Do you know what the problem is with Tomorrow?

TOMORROW NEVER COMES!!!

Reality sucks but it’s the only place that you can get a decent meal.

It’s the only place that we’ll ever be.

I get Muñoz’s point. I really do. There’s a queer utopia that only exists in our wildest dreams and god be damned if we don’t try to get there.

But to rob queerness of its power by making it seem as if it is unobtainable is fucking diabolical.

I always liked Eli Claire’s Mountain as a tale of telling struggles.

It acknowledges that struggles aren’t one-way streets, that stopping and taking a breath doesn’t make you slow or weak, or that sometimes you even have to go back down the mountain to breathe a little easier.

Muñoz seems to view struggles as a sea voyage, always trying to catch the horizon, and always failing to grasp it.

I like my feet on solid ground and despise the seasickness that Muñoz gives me.

Sincerely Queer,

Carmine “Red” Zingiber

2 thoughts on “Fuck You, Telling Me That I’m Not Queer, Eat Shit and Fall off your High Fucking horse”

  1. I don’t think that Munoz is suggesting that there is one right way to be queer. His insistence that queerness is always on the horizon comes from the idea that queerness is not just “being” but “doing for and toward the future.” By existing as a queer person, you are advocating for a future queer utopia. That doesn’t lessen the present nature of being queer, but the idea of using the past to inform the present is not a new one. I think the language Munoz is using is quite abstract, and that he’s not always referring to queer individuals, but to a possible queer society as a whole. We as individuals are how that happens, yes, but our queerness is not lessened by the fact that there are others who will come after us.

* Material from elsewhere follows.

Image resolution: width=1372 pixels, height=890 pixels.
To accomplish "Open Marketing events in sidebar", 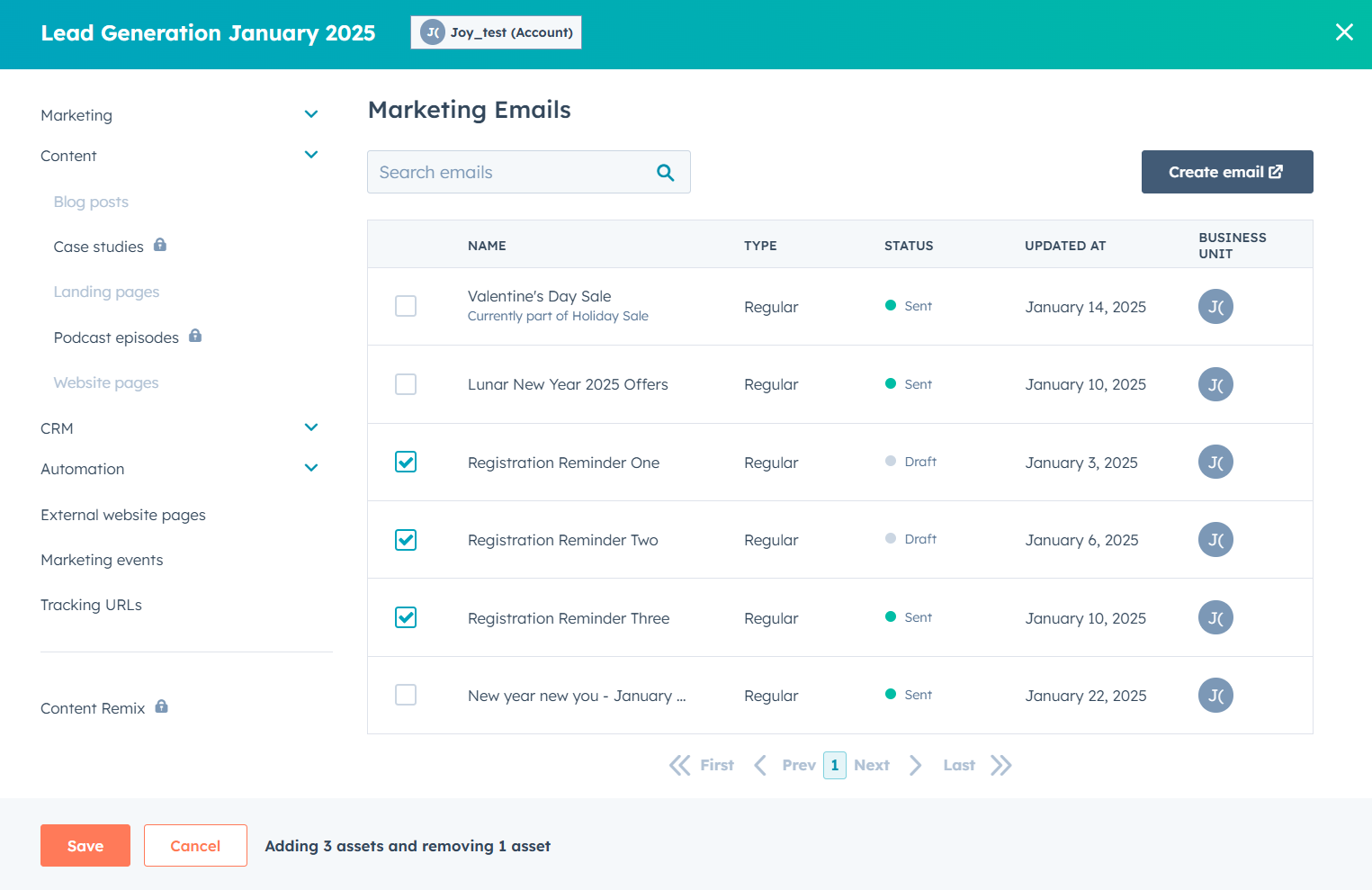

  2. I honestly really do see your point and what you are getting at. And I especially like that u do acknowledge the interpretation that Muñoz is offering us. Having that room to breathe in Brokeback Mountain is absolutely present and I think more than just telling a tale of struggles it also gives us room to imagination the flip side of those struggles where things work out. Within this imagination is where queerness exists, in a dimension that is utopia and inexistent of tragedies that effect us whether it be violence or a failed relationships because society doesn’t see them as legitimate.

    Agreeing to Luicifer, and I kind of touch this in my own post — but at least for Muñoz queerness exists as a personal identity but also this very communal thing that is aimed at seeking an “ideality”. We have earned our queerness in our own rights, but it is up to us in a way to determine how future individuals will also experience their queerness. In my mind, a society that truly sees and appreciates us in all our different facets.